● What is being asked: Copy the listing word for word, starting at the beginning and ending with the line that contains "will [x=38, y=239].".

● Dataset entries:
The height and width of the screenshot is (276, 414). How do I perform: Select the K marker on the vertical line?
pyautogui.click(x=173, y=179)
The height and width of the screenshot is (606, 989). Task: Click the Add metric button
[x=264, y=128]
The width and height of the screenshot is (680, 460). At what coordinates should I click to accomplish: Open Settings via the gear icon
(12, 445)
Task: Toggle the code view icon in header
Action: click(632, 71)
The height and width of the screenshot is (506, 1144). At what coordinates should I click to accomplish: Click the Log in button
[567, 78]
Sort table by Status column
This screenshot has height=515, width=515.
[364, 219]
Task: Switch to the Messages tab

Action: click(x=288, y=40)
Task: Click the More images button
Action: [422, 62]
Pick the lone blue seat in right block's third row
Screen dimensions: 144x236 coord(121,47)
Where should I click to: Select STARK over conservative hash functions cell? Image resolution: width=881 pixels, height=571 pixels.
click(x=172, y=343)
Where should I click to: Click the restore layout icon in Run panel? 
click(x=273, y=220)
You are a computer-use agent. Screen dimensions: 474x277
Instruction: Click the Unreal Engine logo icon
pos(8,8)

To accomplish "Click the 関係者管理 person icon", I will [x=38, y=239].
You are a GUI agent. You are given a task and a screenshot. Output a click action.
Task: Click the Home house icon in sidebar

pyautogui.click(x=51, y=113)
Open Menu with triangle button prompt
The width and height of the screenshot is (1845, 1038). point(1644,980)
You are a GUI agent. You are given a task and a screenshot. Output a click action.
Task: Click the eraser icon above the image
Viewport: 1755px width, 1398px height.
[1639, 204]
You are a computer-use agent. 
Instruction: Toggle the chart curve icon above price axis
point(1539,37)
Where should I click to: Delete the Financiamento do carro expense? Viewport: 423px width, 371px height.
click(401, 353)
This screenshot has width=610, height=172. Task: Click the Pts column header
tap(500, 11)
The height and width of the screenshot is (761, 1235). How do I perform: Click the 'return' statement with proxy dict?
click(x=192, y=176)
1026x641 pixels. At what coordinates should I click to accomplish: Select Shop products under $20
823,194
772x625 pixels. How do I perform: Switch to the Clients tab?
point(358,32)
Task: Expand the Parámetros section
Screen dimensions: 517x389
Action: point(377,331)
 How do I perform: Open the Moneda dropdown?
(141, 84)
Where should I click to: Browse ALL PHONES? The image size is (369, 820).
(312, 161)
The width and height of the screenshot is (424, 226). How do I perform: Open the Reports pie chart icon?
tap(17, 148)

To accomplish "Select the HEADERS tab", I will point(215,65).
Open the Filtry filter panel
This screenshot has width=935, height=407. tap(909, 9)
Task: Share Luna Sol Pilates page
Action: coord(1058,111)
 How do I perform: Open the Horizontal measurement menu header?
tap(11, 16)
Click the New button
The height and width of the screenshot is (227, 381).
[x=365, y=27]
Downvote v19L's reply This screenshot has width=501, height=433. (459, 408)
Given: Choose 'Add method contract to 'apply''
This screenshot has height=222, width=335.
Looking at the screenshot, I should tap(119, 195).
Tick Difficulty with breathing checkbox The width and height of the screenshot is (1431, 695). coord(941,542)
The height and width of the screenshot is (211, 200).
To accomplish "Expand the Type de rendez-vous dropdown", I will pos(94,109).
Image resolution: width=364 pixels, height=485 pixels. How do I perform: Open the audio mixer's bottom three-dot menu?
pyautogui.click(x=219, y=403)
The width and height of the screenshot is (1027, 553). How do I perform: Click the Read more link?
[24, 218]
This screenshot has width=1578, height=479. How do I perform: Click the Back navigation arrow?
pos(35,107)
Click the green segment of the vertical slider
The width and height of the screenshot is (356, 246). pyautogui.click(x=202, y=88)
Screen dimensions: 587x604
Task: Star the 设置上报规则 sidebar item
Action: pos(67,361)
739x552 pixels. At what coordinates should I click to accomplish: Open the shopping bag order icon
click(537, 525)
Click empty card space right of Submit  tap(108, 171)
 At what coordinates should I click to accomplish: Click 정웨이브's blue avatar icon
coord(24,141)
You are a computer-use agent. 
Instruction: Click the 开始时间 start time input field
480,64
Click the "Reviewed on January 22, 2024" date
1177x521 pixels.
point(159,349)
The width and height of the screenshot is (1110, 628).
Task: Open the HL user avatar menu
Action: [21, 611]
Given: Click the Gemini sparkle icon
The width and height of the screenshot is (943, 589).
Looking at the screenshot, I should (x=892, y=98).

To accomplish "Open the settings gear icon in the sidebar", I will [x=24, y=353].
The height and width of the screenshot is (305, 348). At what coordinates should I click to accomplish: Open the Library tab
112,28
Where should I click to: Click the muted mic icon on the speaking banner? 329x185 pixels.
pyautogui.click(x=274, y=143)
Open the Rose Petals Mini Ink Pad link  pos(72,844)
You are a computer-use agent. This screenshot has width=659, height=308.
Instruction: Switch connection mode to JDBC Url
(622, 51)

● Task answer:
The height and width of the screenshot is (276, 414). How do I perform: Select the K marker on the vertical line?
pyautogui.click(x=173, y=179)
The height and width of the screenshot is (606, 989). Task: Click the Add metric button
[x=264, y=128]
The width and height of the screenshot is (680, 460). At what coordinates should I click to accomplish: Open Settings via the gear icon
(12, 445)
Task: Toggle the code view icon in header
Action: click(632, 71)
The height and width of the screenshot is (506, 1144). At what coordinates should I click to accomplish: Click the Log in button
[567, 78]
Sort table by Status column
This screenshot has height=515, width=515.
[364, 219]
Task: Switch to the Messages tab

Action: click(x=288, y=40)
Task: Click the More images button
Action: [422, 62]
Pick the lone blue seat in right block's third row
Screen dimensions: 144x236 coord(121,47)
Where should I click to: Select STARK over conservative hash functions cell? Image resolution: width=881 pixels, height=571 pixels.
click(x=172, y=343)
Where should I click to: Click the restore layout icon in Run panel? 
click(x=273, y=220)
You are a computer-use agent. Screen dimensions: 474x277
Instruction: Click the Unreal Engine logo icon
pos(8,8)

To accomplish "Click the 関係者管理 person icon", I will [x=38, y=239].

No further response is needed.